# What the exercise asks:
Select every line in the records below that contains the word "Open", and copy each one. Case counts.

# Records supplied:
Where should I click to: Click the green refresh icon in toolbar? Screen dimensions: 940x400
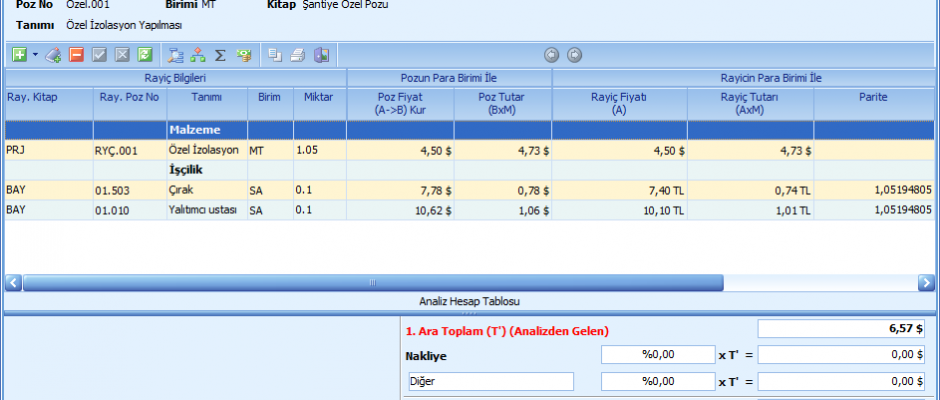pyautogui.click(x=145, y=55)
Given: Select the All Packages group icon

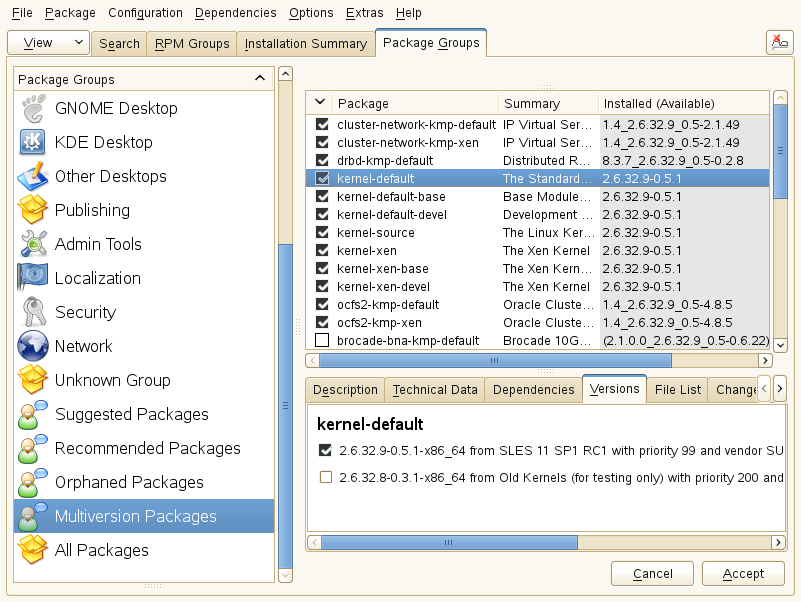Looking at the screenshot, I should pos(33,549).
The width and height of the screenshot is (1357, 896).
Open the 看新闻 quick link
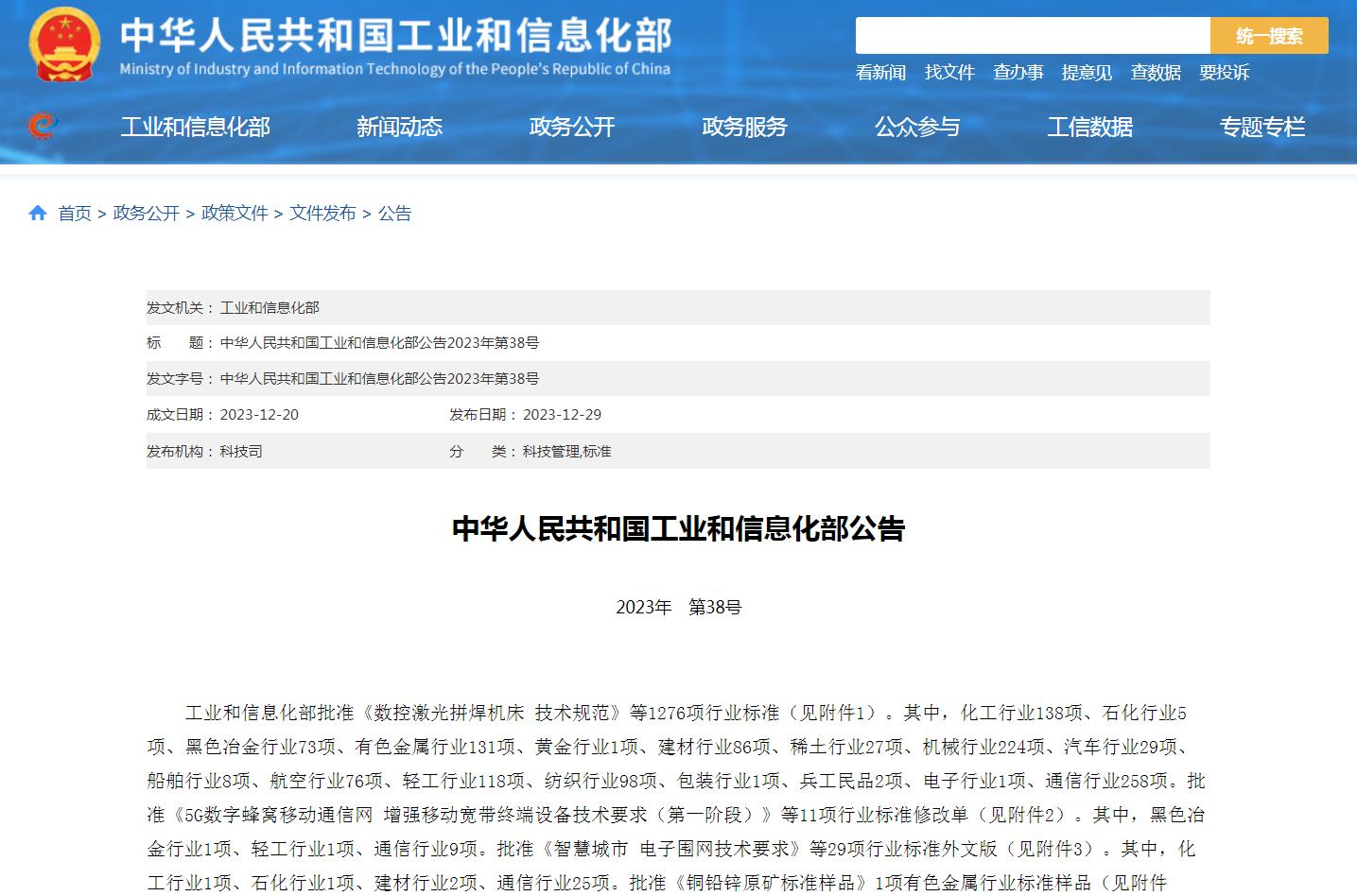880,73
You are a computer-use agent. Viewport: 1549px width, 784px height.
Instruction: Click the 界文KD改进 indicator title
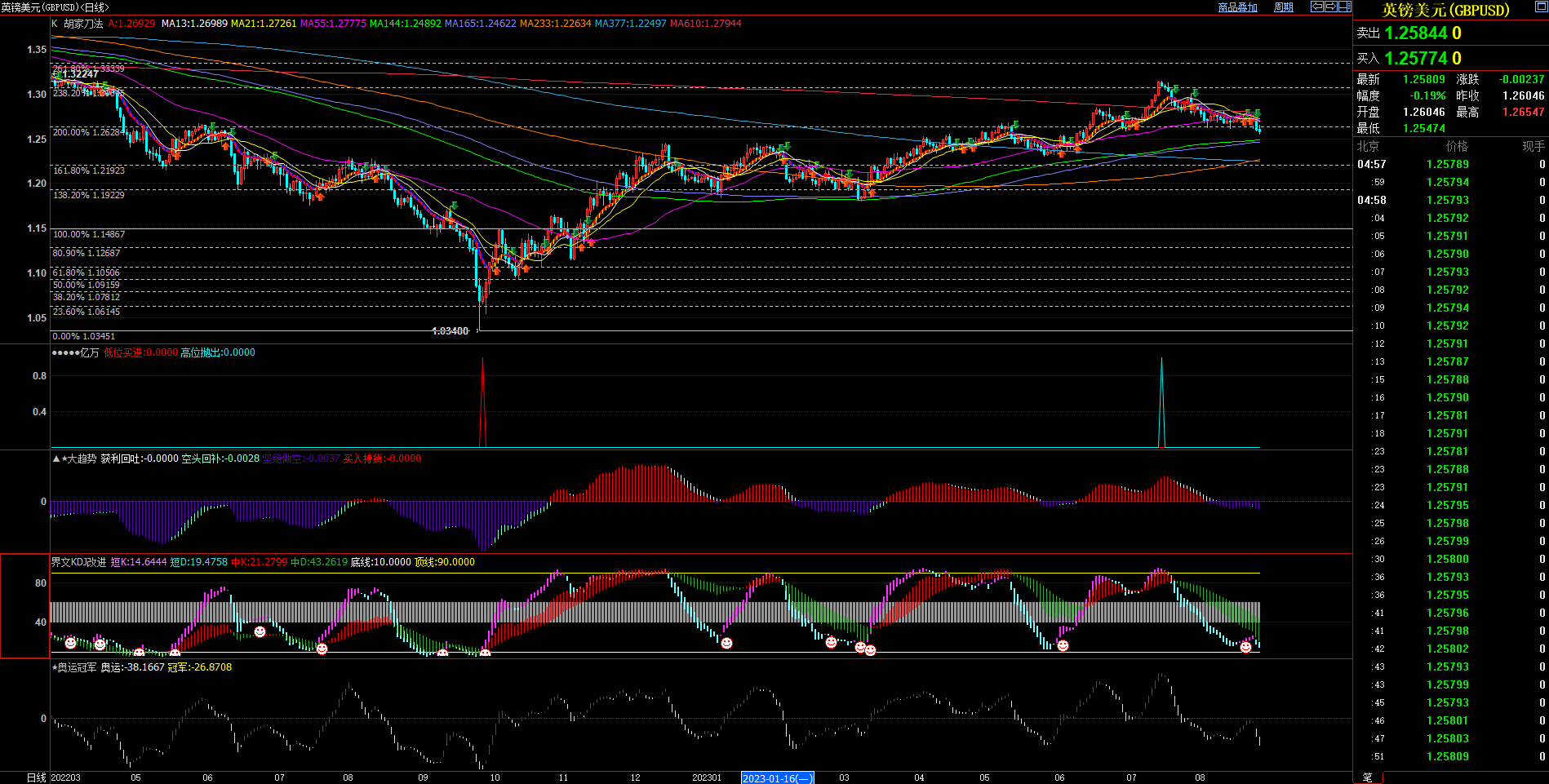point(78,562)
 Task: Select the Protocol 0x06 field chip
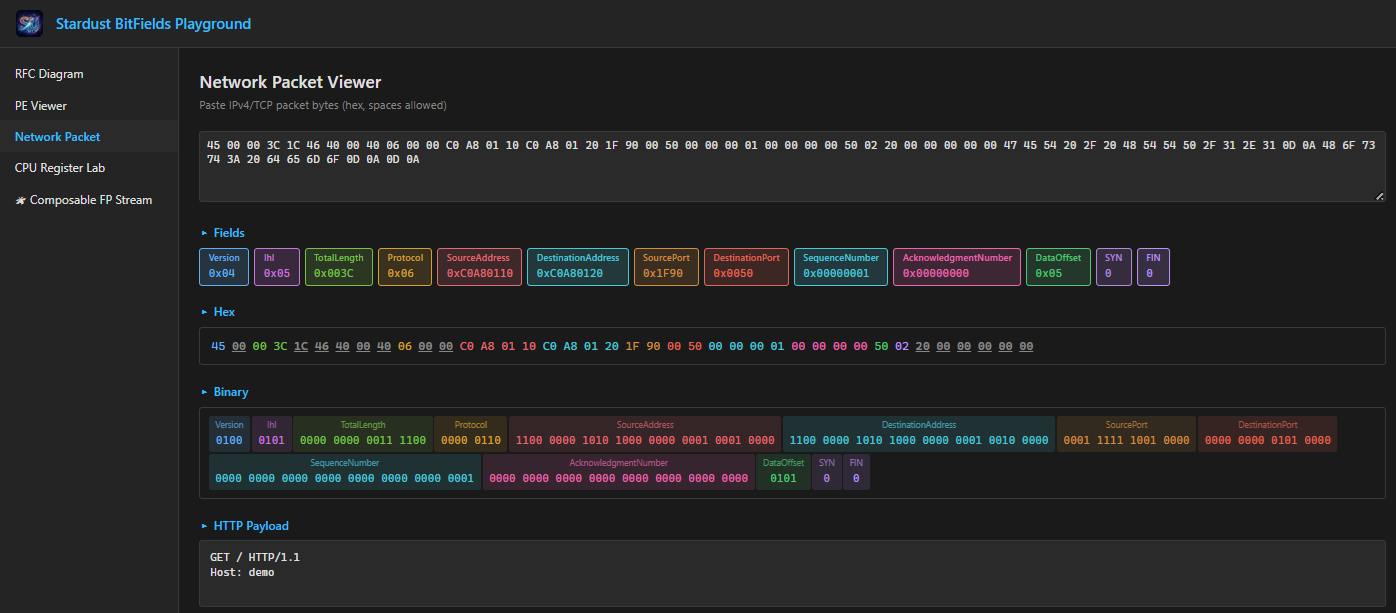(404, 266)
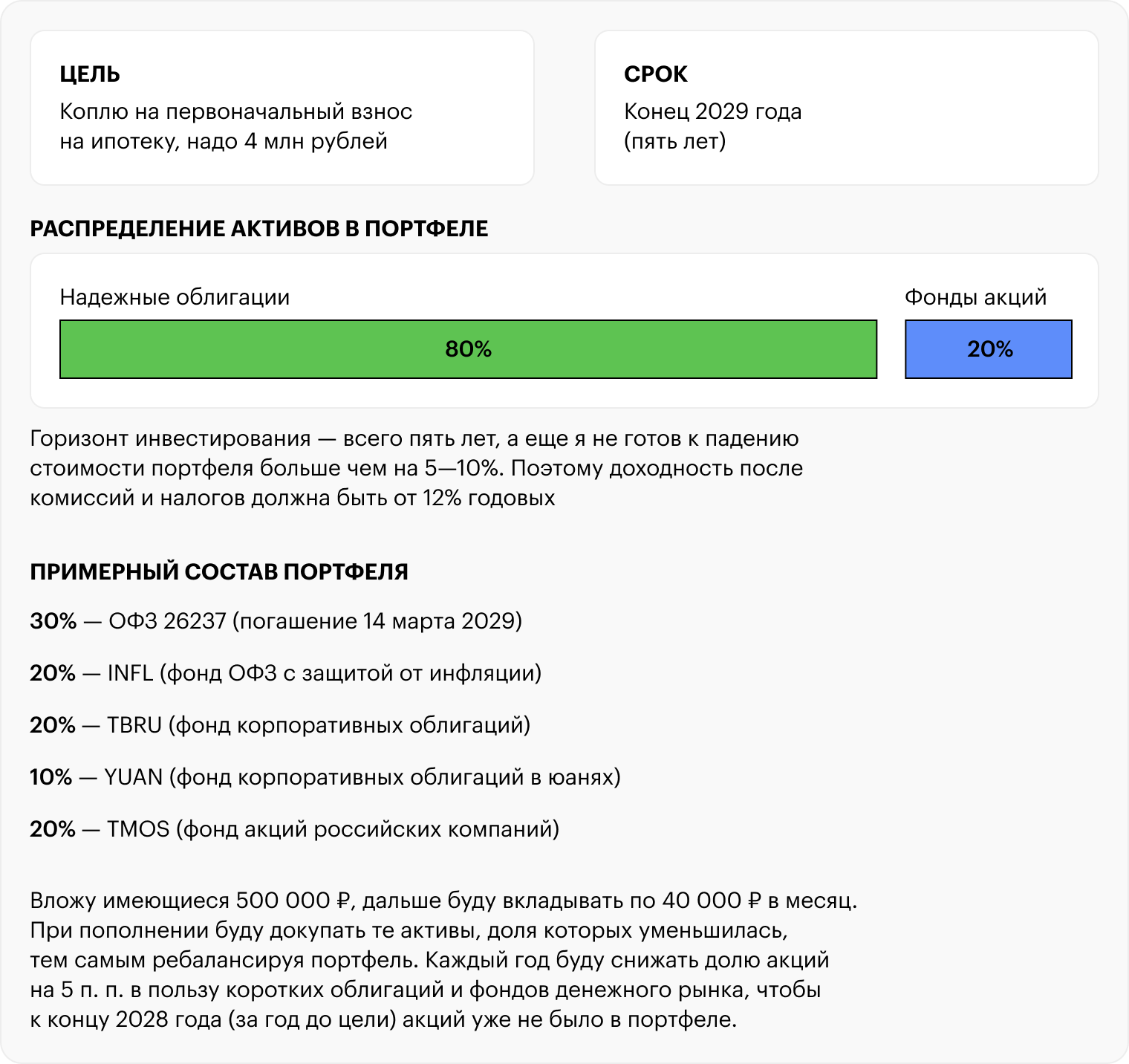Select the 'Надежные облигации' label
The image size is (1129, 1064).
(x=175, y=297)
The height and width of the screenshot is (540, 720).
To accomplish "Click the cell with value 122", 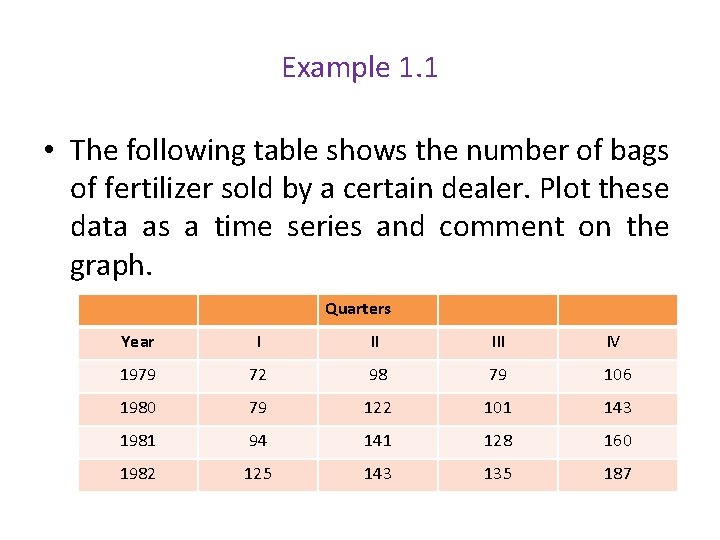I will click(x=377, y=409).
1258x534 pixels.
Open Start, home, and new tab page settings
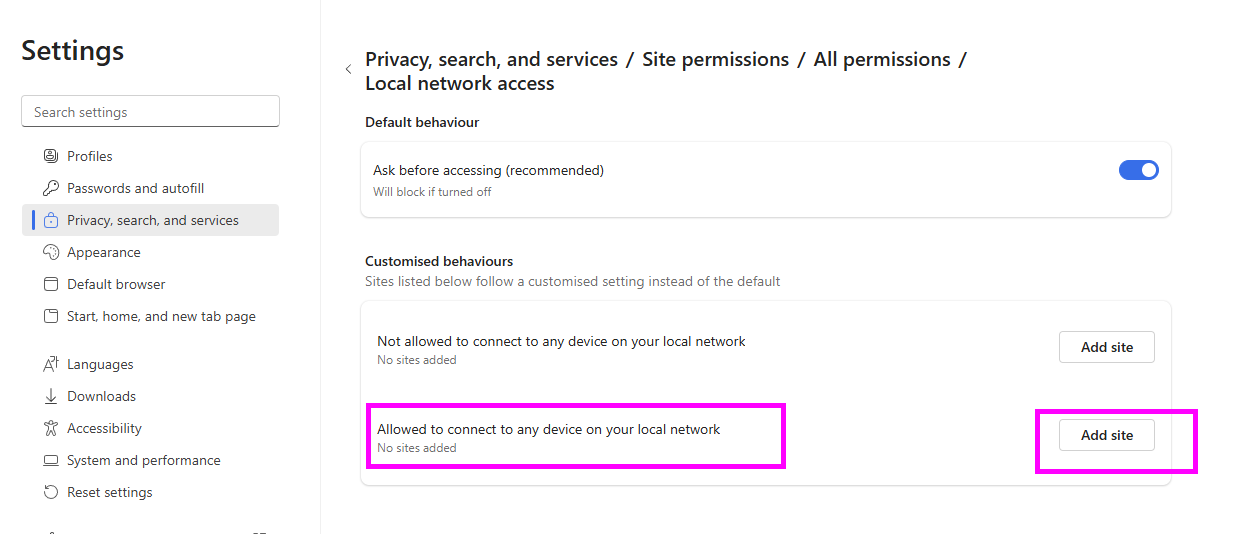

# Completed exercise:
Open the 看新闻 quick link
Open Start, home, and new tab page settings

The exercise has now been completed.